We can take this idea further. As we look to the future, it's increasingly clear that it's going to bring more and more volatility, as technology changes more and more quickly. For creators, this means new talent can succeed faster than ever before, and at an incredible scale. It also means that we will never again see the stability in careers that our grandparents saw.
There's a problem. One challenge with this future is that our financial infrastructure, particularly the way that we finance our ideas, largely predates the internet. Today, the predominant way that businesses raise money, and the only real option available to creators, is to borrow it as debt. And as to any of you who have ever struggled with a mortgage payment or a student loan or a car payment can attest to, there’s a lot of downside to debt. My first experience with debt was a 13-year old '86 SAAB 9000 Turbo. Gray car, saggy roof, the Knight Rider lights in the front -- I love that car. But it was hard. So what if, instead of debt, we invested in people, the way we invest in start-ups? As a creator, you should be able to use technology to raise money to finance your ambitions. If you so choose, you should be able to sell equity in your future. And you should be able to set the terms. For a 100,000-dollar investment, you’ll pay out five percent of what you make for the next 10 years. And we can codify those terms in a smart contract. We can connect the RevShare you make on YouTube, the subscription fees you make on Patreon, the merchandise sales you make on Instagram, all to one token that anyone who believes in you could buy. And in doing so, you'd be giving your audience the opportunity to share in your success, to buy a share, to build equity in the creator they know, love and trust. And Lisa would be able to build a community of people who are directly invested in her success. And with the money she raised, she'd have more time to explore, more time to create.
Meta can't build this. No single company can. For ideas like these to happen, we need to come together across the industry. And we need pioneers. We need established creators to prove the model at first. But the idea isn't interesting until it's available to everyone.

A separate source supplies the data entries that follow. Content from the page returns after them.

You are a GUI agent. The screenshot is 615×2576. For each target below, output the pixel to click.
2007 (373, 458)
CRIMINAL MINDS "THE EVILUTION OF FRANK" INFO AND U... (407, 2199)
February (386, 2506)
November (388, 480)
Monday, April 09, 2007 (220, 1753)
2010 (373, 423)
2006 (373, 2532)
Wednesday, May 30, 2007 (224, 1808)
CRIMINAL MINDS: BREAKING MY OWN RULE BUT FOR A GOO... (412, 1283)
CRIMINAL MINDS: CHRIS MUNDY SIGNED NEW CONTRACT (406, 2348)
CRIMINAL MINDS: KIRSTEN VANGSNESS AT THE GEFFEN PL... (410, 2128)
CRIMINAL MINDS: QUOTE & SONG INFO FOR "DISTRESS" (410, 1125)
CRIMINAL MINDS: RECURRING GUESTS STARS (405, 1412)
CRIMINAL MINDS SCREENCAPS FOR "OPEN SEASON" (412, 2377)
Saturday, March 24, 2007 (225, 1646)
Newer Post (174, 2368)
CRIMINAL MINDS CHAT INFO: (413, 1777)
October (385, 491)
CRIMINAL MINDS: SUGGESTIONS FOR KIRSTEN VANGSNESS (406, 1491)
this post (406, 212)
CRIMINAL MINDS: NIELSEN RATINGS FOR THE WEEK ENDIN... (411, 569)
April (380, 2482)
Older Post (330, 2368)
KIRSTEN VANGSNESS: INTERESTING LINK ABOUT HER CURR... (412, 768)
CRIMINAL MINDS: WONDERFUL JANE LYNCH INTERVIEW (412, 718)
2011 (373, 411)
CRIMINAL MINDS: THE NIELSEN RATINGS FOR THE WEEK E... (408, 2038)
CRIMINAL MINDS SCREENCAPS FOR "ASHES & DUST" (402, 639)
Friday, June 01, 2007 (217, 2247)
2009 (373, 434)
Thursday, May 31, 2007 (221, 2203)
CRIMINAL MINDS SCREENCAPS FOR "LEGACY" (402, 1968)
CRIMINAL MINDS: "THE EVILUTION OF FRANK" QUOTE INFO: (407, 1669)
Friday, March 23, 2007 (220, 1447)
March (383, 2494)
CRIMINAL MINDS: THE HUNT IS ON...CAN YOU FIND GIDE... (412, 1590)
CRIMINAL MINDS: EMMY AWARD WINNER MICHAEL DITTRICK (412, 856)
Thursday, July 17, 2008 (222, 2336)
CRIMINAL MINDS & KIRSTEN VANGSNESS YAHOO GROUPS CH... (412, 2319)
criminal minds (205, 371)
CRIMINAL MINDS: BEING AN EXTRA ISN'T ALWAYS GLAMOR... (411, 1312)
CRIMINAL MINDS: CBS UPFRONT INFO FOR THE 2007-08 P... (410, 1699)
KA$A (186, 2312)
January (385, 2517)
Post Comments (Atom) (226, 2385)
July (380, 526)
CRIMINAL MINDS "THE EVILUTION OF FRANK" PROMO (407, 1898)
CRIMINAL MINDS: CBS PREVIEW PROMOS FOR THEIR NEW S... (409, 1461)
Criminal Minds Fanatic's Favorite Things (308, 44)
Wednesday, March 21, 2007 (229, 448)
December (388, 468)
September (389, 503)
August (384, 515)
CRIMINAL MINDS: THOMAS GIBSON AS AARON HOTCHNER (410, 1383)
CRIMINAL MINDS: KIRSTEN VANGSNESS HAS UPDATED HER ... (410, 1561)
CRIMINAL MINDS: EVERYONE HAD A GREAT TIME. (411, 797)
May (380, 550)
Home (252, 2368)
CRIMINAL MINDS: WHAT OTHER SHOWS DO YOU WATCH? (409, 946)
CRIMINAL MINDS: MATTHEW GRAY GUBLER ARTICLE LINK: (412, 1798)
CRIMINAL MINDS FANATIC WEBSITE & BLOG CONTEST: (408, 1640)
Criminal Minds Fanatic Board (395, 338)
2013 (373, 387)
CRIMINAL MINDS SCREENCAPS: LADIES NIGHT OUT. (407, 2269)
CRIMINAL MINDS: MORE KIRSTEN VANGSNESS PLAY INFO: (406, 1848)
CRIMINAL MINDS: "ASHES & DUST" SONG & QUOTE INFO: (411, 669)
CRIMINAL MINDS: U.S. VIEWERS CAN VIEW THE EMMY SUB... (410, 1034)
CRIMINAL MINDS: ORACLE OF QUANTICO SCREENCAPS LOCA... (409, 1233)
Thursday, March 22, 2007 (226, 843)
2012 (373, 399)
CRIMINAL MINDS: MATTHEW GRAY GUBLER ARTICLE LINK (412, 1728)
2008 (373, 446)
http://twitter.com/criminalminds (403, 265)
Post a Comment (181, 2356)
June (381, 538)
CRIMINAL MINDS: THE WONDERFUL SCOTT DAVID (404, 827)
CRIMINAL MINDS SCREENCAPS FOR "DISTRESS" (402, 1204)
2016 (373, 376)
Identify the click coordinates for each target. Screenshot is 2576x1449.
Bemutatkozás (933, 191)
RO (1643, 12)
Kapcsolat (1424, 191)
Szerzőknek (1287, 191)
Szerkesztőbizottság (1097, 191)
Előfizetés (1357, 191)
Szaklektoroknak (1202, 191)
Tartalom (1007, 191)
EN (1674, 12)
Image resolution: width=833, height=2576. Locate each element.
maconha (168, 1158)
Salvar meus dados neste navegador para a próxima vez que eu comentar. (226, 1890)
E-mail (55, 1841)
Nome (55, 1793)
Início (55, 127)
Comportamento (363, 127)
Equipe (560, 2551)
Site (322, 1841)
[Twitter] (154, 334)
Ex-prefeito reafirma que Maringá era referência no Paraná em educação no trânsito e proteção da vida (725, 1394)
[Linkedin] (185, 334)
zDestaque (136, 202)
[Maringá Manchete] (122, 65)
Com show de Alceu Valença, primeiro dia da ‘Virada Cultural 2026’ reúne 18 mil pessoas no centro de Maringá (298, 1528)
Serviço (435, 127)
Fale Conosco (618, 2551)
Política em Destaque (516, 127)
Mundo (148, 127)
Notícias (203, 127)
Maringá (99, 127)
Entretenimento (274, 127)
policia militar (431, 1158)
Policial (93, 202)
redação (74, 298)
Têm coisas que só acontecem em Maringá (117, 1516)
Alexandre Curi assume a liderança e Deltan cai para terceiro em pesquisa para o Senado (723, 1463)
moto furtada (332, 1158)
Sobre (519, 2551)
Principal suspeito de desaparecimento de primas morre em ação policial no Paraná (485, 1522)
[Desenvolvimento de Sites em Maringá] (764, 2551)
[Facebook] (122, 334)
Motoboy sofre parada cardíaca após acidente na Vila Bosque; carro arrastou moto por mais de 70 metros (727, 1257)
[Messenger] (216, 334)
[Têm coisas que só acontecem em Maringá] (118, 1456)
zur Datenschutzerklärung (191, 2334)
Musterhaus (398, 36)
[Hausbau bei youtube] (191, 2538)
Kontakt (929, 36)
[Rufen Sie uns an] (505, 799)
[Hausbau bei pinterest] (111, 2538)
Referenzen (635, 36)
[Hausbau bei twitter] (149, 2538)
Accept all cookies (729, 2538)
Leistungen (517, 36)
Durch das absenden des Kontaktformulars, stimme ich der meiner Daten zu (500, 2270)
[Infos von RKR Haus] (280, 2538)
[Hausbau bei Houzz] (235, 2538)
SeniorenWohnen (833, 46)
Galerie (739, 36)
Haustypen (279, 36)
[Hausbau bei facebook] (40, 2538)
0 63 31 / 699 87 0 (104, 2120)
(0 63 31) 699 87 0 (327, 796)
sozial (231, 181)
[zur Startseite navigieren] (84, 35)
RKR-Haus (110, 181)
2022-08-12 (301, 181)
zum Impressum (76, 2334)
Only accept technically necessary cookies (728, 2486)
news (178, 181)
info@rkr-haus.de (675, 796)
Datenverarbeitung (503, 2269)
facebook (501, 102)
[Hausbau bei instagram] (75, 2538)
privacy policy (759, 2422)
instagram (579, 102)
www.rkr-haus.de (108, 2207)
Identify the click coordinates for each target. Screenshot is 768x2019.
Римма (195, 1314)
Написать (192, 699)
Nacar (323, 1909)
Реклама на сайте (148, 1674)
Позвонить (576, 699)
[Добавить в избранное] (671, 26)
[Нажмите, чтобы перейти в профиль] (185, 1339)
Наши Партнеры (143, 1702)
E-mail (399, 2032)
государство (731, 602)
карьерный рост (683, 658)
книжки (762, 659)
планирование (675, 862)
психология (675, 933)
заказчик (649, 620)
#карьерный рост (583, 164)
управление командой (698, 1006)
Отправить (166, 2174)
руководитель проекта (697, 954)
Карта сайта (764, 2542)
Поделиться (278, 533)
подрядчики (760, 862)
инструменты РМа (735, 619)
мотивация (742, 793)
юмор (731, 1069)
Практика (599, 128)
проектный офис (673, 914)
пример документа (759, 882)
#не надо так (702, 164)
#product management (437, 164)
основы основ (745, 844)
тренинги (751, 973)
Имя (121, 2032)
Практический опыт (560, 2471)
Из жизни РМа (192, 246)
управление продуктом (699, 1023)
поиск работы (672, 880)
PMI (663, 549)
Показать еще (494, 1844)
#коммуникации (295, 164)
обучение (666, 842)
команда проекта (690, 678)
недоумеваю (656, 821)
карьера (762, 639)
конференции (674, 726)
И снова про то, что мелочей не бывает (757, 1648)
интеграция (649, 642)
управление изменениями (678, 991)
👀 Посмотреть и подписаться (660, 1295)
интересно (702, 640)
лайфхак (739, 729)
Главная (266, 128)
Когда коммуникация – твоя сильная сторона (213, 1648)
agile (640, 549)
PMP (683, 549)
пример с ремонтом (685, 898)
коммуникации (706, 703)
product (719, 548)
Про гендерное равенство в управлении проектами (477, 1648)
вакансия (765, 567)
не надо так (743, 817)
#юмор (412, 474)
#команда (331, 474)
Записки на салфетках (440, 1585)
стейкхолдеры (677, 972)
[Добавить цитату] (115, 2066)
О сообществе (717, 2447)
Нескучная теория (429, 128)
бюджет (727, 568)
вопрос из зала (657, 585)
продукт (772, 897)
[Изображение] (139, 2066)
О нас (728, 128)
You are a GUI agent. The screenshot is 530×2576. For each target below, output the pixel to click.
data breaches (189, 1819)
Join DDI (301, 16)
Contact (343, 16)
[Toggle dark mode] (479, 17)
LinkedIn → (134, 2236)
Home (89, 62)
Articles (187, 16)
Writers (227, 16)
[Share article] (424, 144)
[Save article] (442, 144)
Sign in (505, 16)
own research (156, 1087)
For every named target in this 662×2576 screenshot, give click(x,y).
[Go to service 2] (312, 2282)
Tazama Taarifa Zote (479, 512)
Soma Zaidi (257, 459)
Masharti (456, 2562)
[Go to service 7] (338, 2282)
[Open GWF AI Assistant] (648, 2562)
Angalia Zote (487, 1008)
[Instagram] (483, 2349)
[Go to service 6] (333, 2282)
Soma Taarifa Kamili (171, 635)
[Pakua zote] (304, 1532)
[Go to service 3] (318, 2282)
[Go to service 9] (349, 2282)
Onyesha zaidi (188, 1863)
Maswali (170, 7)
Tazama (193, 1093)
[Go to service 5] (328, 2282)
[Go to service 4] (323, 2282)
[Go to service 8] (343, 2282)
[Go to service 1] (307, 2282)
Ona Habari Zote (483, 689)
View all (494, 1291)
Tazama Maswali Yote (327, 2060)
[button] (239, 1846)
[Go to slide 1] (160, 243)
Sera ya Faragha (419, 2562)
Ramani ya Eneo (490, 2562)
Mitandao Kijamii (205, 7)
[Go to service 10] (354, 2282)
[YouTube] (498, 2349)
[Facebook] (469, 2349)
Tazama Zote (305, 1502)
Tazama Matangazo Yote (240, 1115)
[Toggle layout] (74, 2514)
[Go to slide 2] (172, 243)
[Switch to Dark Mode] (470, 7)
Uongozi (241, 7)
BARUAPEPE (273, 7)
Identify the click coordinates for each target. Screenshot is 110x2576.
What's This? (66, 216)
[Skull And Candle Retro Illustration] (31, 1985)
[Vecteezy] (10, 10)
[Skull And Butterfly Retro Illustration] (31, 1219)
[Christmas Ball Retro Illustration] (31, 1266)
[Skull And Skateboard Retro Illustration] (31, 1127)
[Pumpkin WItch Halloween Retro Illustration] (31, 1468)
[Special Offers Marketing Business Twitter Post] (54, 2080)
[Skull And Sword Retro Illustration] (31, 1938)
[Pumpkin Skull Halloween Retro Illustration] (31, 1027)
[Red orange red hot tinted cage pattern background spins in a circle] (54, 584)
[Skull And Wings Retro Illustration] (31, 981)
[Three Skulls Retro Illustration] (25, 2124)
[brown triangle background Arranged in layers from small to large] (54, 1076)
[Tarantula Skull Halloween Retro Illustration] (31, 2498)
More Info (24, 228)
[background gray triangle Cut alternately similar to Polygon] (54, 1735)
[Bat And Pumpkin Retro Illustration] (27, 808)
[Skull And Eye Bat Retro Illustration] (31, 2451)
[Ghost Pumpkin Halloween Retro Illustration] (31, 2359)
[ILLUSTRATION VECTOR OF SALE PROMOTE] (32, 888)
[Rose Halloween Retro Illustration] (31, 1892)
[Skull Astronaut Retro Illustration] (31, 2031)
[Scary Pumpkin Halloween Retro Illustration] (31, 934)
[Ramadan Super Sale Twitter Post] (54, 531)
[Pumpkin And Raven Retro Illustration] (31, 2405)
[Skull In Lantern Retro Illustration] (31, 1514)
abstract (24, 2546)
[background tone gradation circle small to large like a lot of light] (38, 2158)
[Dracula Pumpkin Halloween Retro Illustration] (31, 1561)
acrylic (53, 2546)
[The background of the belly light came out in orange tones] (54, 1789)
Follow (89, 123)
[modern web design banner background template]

I sometimes think about what my path might have looked like, had that opportunity been available to me. Instead of bartending and designing websites on the side and taking out a lot of student debt, I might have sold equity in my future. What might you have done? Who knows? But what's exciting about this idea is not the opportunity it affords an upper-middle-class white kid from the suburbs of New York City. It's the opportunity it affords Oumi Janta, a roller-skating phenom in Berlin; Terri Loewenthal, one of my favorite photographers in California. And if we build this, we'll have helped to realize the original promise of the internet. We'll have to push power into the hands of people ... to creators. Creators will be able to own their relationship with their audience, and anyone who wants to invest in creativity will have the opportunity to do so. We'll have created a world where anyone with a compelling idea can turn their passion into a living, which, at the same time, effects possibly the greatest transfer of power from institutions to individuals in all of history.
Thank you for listening,
and thank you to you creators out there for inspiring the rest of us.